In Algeria the religious party FIS was not allowed to rule after winning elections by an oppressive Algerian army. It went terrorist along with GIA, an extremist outfit inspired by the Afghan mujahideen. In 1995, GIA killed journalists it thought were ‘moderate’. It targeted the cartoonists in particular for being disrespectful. In 1998, pop singer Matoub was killed at a roadblock by GIA. In 1999, the Nigerian state of Zamfara adopted shariah and a mob chopped off the hand of a petty thief with a large knife saying they were using Saudi Arabia as a model because there people left their shops open without fearing theft. Their idea of shariah was going into the toilet with the left foot forward and coming out right foot forward. In 1998 six people were killed by stoning and Article 119 of the Qissas law specified that the stones used for rijm should not be so big as to kill the victim immediately.

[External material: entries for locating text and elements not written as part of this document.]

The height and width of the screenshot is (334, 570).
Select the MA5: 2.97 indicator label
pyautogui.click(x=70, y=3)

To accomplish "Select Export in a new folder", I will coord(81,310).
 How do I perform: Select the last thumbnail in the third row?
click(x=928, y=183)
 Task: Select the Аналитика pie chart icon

In 1980, a Saudi man was beheaded for forming a relationship with the daughter of a potentate. The daughter was executed with bullets through the head. In Malaysia in 1997 couples were wrongfully arrested under laws against khalwa. In Afghanistan, men had to keep beards under pain of punishment and could be lashed for wearing shorts and flying kites. Women were beaten with car antennae for going out without a mehram. In 2001 Afghan film-maker Sairah Shah made a film showing girls raped by the Taliban after killing their mother in front of them.

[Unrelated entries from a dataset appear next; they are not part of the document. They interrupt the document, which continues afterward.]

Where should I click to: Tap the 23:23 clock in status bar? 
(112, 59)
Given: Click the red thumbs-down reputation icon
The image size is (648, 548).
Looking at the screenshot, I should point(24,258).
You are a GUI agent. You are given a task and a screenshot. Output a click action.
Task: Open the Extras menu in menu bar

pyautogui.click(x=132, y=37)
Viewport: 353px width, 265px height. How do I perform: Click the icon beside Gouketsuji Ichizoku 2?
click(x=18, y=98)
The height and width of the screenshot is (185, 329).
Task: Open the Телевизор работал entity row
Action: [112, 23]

The fulminating man of God has to be blind to give out fatwas of extreme toughness. Saudi Arabia’s chief cleric late Ibn Baz thought anyone not believing that the earth is fixed and doesn’t revolve around the sun was outside the pale of Islam. King Faisal tried to confiscate his book but it was too late. Egypt’s Sheikh Omar Abdur Rehman was so violent in his oratory that he caused violence in the country and was driven into exile in the US where he was found guilty of planning a bombing of the Trade Center in 1993. In 1988 Naguib Mahfouz won the Nobel Prize for his novels but was stabbed by an Islamist youth in Cairo enraged by official criticism of his work. In 1976 Al Azhar of Egypt caused moderate Islamic leader Muhammad Taha of Sudan to be killed for apostasy. In Iran, moderate Ayatollah Shariatmadari was also rejected in favour of more extremist leadership. Islam is a moderate creed. There is misdirection in what is happening in Muslim societies.